According to a Federal Communications Commission (FCC) filing, the smallest of the four major carriers, said it is losing customers at a rapid rate. Losses have mounted in recent years, requiring Sprint to slash $10 billion from its operating budget.
In its filing, the company said there is no more left to cut, leaving it with no way to make the investments required to keep up with technology developments, including 5G service.
Sprint told the FCC that it has not been able to “turn the corner” with regard to its core business and sees its best hope by joining forces with T-Mobile.
Review is on 'pause'
The FCC is currently considering the two companies' merger proposal but has hit the pause button, extending the 180-day review period. The FCC said it needs the additional time because the two companies submitted a “substantially revised network engineering model,” explaining how they would combine technical operations.

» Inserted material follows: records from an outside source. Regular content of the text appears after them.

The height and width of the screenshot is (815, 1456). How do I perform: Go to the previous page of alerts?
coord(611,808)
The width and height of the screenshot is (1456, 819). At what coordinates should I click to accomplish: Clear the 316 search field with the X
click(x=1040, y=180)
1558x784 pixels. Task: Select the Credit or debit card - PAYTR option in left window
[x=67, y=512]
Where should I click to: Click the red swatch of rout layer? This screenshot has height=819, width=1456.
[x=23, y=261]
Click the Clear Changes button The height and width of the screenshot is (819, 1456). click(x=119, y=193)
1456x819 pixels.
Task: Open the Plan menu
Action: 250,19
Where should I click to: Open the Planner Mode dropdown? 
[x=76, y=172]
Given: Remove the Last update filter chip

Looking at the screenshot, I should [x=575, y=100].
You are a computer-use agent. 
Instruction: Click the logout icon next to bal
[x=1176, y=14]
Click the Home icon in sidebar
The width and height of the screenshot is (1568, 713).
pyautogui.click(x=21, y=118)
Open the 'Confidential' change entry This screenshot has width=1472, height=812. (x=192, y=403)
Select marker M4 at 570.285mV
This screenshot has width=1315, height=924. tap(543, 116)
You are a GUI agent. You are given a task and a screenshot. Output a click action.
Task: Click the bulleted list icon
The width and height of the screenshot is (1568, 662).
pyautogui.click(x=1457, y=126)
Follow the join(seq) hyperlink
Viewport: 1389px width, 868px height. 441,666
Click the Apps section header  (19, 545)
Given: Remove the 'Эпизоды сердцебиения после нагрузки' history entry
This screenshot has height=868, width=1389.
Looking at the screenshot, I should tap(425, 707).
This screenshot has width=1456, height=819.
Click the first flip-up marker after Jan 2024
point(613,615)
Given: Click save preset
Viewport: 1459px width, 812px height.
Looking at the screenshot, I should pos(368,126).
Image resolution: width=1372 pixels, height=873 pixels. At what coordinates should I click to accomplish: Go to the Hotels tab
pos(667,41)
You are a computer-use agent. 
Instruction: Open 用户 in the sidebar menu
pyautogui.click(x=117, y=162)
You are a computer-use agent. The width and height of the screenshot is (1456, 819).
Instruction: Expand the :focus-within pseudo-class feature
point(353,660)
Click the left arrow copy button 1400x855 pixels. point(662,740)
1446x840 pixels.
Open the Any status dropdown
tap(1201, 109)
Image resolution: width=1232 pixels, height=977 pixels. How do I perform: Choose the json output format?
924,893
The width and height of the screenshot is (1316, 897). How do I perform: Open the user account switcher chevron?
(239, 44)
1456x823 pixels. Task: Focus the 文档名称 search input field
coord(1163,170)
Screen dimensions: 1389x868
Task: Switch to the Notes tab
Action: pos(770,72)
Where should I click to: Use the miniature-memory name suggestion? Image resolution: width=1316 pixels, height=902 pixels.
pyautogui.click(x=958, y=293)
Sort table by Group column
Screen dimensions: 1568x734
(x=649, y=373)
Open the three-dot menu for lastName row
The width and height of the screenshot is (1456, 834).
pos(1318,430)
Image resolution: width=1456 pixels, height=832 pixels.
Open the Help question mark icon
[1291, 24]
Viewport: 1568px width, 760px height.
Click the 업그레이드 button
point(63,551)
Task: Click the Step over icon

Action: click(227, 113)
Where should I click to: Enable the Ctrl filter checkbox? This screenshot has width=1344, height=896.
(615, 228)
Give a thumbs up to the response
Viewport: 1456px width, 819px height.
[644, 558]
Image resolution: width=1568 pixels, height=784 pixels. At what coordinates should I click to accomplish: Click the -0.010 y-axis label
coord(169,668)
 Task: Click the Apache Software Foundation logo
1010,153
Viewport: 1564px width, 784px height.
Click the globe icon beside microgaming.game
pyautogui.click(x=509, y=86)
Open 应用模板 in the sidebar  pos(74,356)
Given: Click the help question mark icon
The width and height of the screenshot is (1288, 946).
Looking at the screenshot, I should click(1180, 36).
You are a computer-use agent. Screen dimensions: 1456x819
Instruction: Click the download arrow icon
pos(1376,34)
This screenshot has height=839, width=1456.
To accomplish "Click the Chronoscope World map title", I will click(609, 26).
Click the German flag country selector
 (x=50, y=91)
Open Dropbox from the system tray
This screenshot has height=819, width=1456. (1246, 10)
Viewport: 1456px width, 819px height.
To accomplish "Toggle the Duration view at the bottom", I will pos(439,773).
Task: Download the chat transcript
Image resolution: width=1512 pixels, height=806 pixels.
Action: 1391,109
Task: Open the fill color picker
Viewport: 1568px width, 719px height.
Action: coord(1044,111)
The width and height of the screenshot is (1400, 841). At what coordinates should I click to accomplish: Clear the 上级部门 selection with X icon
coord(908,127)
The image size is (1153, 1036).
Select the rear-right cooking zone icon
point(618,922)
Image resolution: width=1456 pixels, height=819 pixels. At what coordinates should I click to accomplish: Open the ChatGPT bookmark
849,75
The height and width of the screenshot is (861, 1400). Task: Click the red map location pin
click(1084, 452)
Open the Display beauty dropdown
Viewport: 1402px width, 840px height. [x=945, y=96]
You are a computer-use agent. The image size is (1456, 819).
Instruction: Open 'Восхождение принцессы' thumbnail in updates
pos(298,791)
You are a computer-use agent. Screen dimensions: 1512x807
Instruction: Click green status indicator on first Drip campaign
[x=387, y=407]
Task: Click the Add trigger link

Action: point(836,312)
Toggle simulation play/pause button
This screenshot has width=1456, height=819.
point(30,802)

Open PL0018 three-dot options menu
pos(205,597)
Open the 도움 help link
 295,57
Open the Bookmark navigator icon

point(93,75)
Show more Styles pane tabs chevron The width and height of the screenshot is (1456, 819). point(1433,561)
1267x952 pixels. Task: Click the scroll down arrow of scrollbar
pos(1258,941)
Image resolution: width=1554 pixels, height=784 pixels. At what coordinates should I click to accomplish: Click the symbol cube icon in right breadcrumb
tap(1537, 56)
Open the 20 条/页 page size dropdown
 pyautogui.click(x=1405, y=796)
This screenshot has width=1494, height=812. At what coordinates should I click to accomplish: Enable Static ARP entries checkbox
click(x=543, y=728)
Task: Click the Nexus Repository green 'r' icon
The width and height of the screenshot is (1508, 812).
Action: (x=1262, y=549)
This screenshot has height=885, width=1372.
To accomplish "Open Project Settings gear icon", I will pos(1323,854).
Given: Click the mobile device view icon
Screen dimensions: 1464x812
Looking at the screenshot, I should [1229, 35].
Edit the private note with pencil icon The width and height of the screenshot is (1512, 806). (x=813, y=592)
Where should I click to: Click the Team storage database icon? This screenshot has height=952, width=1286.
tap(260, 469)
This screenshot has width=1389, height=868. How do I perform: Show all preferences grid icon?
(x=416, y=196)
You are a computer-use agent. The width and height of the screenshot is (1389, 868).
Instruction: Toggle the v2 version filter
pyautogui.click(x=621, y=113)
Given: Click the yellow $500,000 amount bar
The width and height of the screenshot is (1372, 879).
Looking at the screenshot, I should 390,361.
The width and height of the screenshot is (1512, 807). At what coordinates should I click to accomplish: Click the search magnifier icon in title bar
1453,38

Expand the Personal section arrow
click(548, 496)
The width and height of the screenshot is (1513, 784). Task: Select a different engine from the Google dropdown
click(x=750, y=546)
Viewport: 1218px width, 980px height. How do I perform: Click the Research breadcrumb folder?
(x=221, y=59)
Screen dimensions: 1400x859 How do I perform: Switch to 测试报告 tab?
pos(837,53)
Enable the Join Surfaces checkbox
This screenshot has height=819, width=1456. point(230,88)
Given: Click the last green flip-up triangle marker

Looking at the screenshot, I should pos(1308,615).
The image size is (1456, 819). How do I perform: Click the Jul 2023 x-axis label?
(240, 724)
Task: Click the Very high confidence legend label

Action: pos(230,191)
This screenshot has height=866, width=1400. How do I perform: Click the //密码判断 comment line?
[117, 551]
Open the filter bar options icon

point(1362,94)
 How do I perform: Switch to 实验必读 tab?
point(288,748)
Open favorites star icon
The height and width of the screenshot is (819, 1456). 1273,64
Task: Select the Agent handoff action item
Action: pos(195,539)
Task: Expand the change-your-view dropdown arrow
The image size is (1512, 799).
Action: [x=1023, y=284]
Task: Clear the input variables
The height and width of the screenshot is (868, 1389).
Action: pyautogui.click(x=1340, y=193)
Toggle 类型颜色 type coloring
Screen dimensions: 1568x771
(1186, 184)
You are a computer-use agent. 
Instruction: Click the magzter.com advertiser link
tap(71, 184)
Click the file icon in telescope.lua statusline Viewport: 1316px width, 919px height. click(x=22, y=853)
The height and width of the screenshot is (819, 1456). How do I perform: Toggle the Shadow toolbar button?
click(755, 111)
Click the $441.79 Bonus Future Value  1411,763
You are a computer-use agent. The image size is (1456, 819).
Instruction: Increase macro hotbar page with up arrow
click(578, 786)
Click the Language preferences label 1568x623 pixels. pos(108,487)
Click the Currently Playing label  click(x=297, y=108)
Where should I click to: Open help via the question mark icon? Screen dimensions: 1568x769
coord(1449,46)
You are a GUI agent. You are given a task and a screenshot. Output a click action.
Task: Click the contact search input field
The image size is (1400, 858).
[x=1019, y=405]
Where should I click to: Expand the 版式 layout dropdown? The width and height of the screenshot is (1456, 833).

Even without the merger, both telecoms would have to make significant infrastructure investments to provide 5G wireless service. Both Verizon and AT&T are rolling out 5G service this year in a limited number of cities.
The need for a robust 5G network that can compete with its two larger rivals was a principal reason T-Mobile offered in April when it announced plans to merge with Sprint.
Currently, the FCC is considering the engineering aspects of the proposed union. Whether a merger would violate antitrust laws will be determined by the Department of Justice, which has yet to begin its review.
There's already some opposition on that front. A group of Democratic Senators led by Sen. Elizabeth Warren (D-Mass.) has expressed concern that reducing the number of major carriers from four to three would harm low-income consumers, who make up a large percentage of the two companies' subscribers.